This and many other great resources are available here: Westminster Shorter Catechism Project


----------



## cih1355

John 10:30 says "I and the Father are one." This verse does not mean that Jesus and the Father are the same person. This verse means that Jesus and the Father have the same nature or essence. 

In John 17, Jesus prays to the Father. This shows that Jesus and the Father are not the same person. Obviously, Jesus did not pray to Himself. 

According to John 14:28, Jesus said that the Father was greater than Him. Jesus and the Father could not be the same person. It doesn't make sense to say that a person is greater than himself. Also, Jesus was not denying His divinity. Jesus meant that He had a lower position than the Father. 

Just because Jesus and the Father are different persons doesn't mean that there is more than one God.

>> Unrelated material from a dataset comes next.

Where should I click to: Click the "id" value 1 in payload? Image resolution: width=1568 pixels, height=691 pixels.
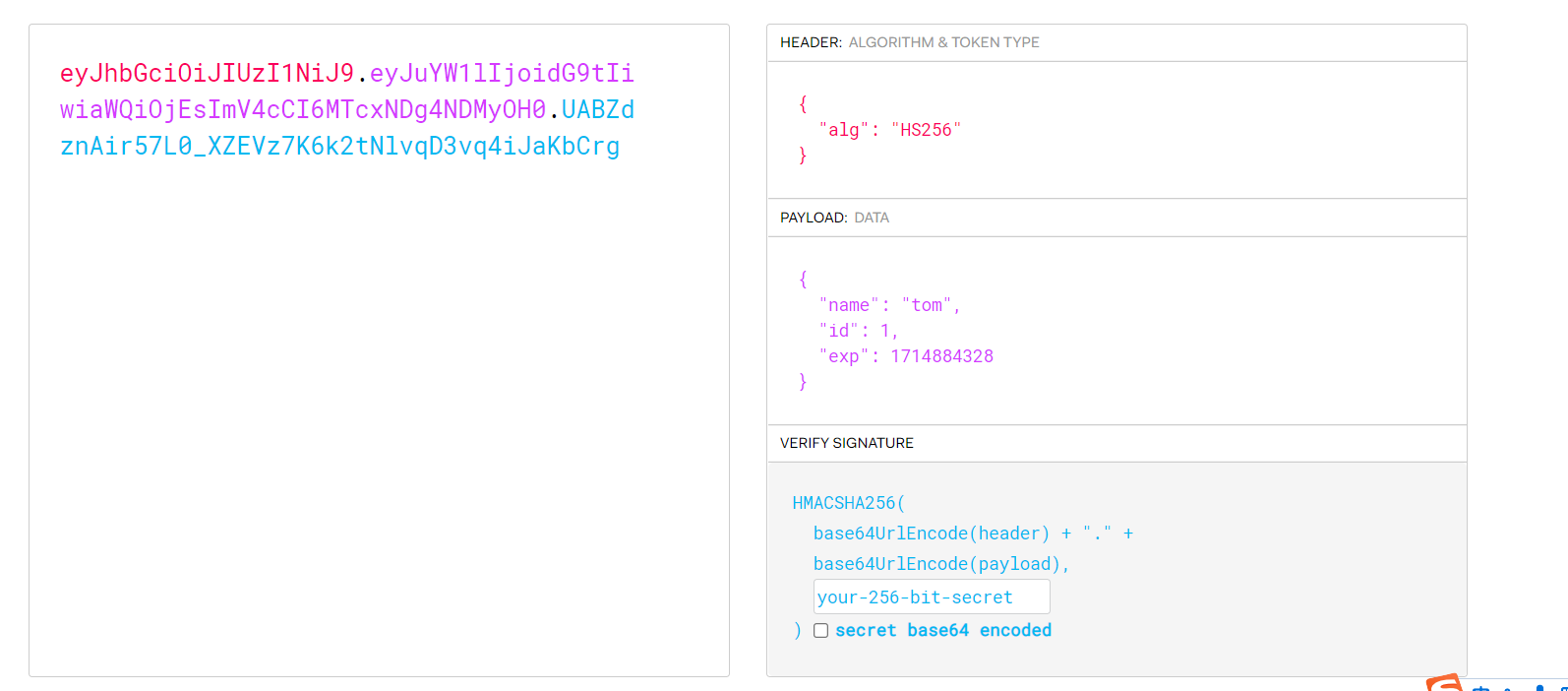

There is only one God and at the same time there are three persons who are God.


----------



## Marrow Man

Check out the Department of Christian Defense and the section on Oneness theology there (for some reason, I'm having trouble connecting now, though).

The author of the site (Edward Dalcour, who is reformed) also has a book on Oneness theology for sale, and it is quite good.


----------



## the particular baptist

The Gospel of John thoroughly obliterates the Oneness heresy.


----------



## au5t1n

> 12 “ Listen to Me, O Jacob,
> And Israel, My called:
> I am He, I am the First,
> I am also the Last.
> 13 Indeed My hand has laid the foundation of the earth,
> And My right hand has stretched out the heavens;
> When I call to them,
> They stand up together.
> 14 “ All of you, assemble yourselves, and hear!
> Who among them has declared these things?
> The LORD loves him;
> He shall do His pleasure on Babylon,
> And His arm shall be against the Chaldeans.
> 15 I, even I, have spoken;
> Yes, I have called him,
> I have brought him, and his way will prosper.
> 16 “ Come near to Me, hear this:
> I have not spoken in secret from the beginning;
> From the time that it was, I was there.
> And now the Lord GOD and His Spirit
> Have[a] sent Me.”
> -Is. 48:12-16 NKJV



This passage from Isaiah is a good one for the eternality of the son as a distinct person, and yet still being God. Note that the Son is speaking here.


----------



## puritan lad

I highly recommend this classic (free download):

Dr. John Owen: A Brief Declaration and Vindication of The Doctrine of the Trinity


----------



## earl40

Who was Jesus talking to in the garden? Himself?


----------



## jawyman

earl40 said:


> Who was Jesus talking to in the garden? Himself?



That is what I asked!! All I got back was a blank stare.

-----Added 12/14/2009 at 03:27:40 EST-----

[/QUOTE]I know Matt Slick deals with oneness pentecostals, along with mormons on a daily basis. You may wanna check that site out to see if he has some resources in defending the Trinity.[/QUOTE]

Thanks Nikki, I printed out the Matt Slick material yesterday in fact.


----------



## lynnie

I can tell you what worked for me.

I was really frustrated with a dear woman about this years ago; her son played with my son at the local Christian school. She was trying hard to convince me of oneness.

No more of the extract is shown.